As you you’ve no doubt seen by now, shares of Facebook plunged around 19% this morning.
In fact it was down as much as 25% in after-hours trading, wiping out $120 billion of wealth in a matter of minutes.
To be clear, that is the largest single-day loss of value ever seen in the history of the world.
(And Mark Zuckerberg’s net worth fell by $17 billion as a result… though I doubt he’s going to be missing too many meals anytime soon.)
The company announced disappointing earnings and slowing growth, which spooked investors.
And while most of the mainstream media is focused on what this means for Facebook and other tech stocks, I’m much more concerned about what this means for -all- assets.
In fact, I think today marks a MAJOR turning point for the “everything bull market” that’s been going on for ten years.
Stocks in particular have been rising for years, led primarily by the most popular “FAANG” tech companies– Facebook, Apple, Amazon, Netflix, and Google.
These companies have been pushed to absurd limits.
Netflix is always a great example: the company loses billions of dollars each year and burns through shareholders’ money, yet the market has constantly pushed its stock to new heights.
Then one day Netflix reported less-than-stellar growth, and the stock tanked.
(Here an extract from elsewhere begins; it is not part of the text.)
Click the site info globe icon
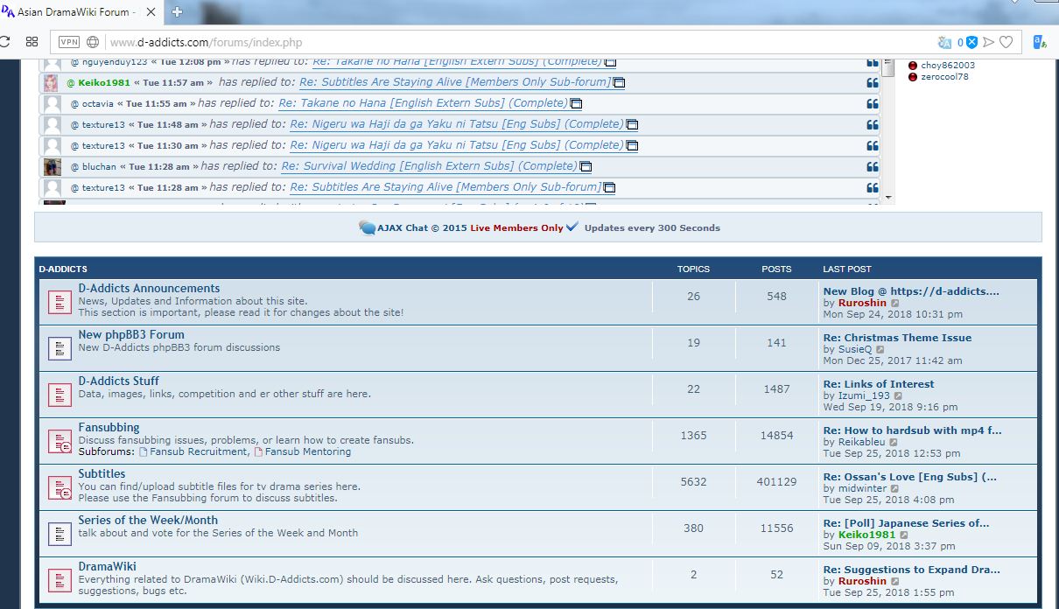This screenshot has width=1059, height=609. [93, 42]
Poof. Billions of dollars of shareholder wealth vanished in an instant.
Now it’s happened to Facebook.
This is an important lesson: when a bubble bursts, there can be a lot of pain… very quickly.
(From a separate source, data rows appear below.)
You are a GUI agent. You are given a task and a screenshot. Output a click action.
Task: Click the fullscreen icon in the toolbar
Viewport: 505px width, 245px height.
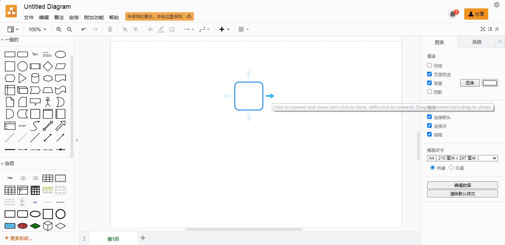[483, 29]
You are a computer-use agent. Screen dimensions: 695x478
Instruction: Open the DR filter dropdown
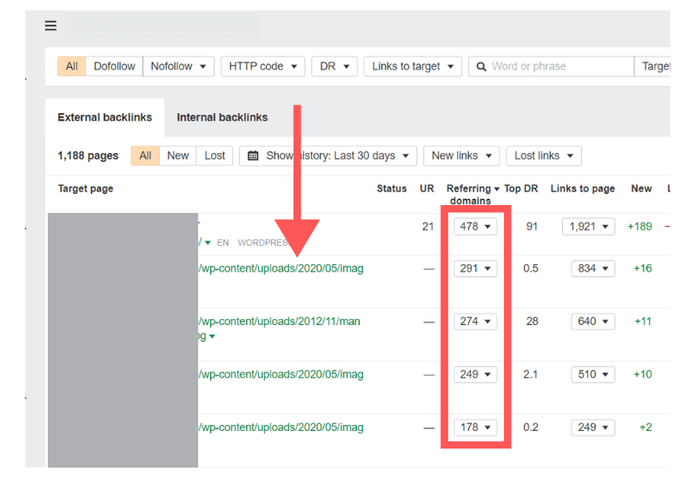pos(334,66)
By the way, it’s useful to point out that the FAANG companies have essentially been propping up the entire stock market.
Other sectors, like banking, pharmaceuticals, transportation, homebuilders, etc. have all been struggling.
But because these FAANG companies comprise such a disproportionately large share of a stock index like the S&P 500, the strong performance of just those five companies has lifted the rest of the market.
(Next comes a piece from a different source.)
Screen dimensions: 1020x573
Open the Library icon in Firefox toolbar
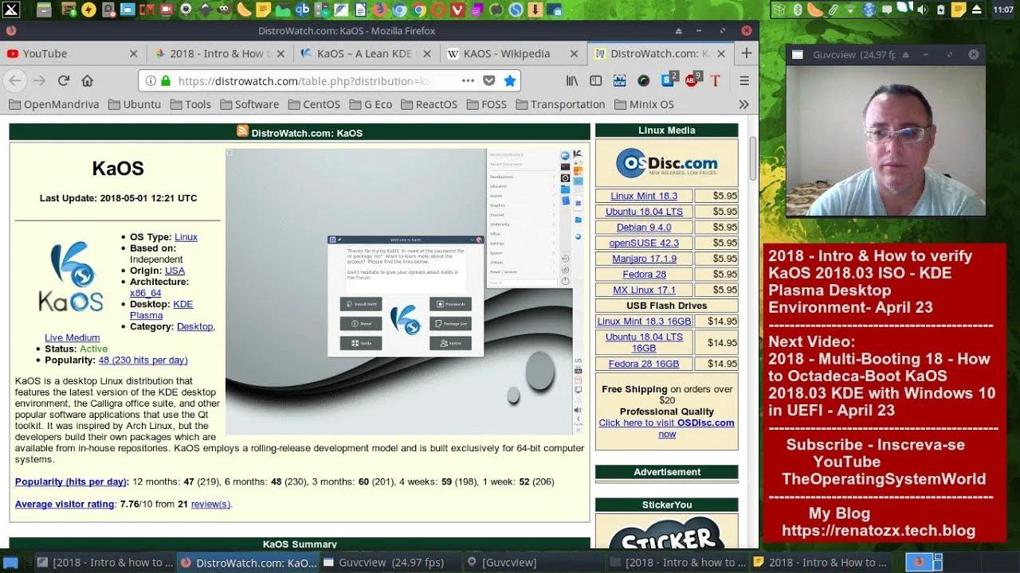(571, 80)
Now, the invincibility of at least 2 out of those 5 high-flying tech companies has been pierced.
Think about that: investors have lost confidence in 2 out of the 5 companies that have almost single-handedly been propping up the rest of the market.
That’s a pretty compelling sign that the top may be behind us.
It’s not just stocks either: take a look at real estate, which has also been in a bull market for most of the last decade.
Just recently the US Census Bureau and Department of Housing and Urban Development announced that new home prices in the United States continued to slide for the third straight month, to a level not seen since February 2017.
Sales of new homes have dropped to an 8-month low.
Now real estate is extremely local; the market in San Francisco is entirely different than in Tulsa.
But, nationwide, there’s strong evidence to suggest that real estate is either in decline… or grinding to a halt.
This makes sense when you step back and look at the big picture. Nothing goes up in a straight line forever. Not stocks. Not real estate. Not anything.
There always have to be periods of corrections… booms followed by busts.
And when you see so much compelling evidence that a bust is coming, it makes sense to find intelligent ways to sit on the sidelines… because there will be phenomenal buying opportunities to come.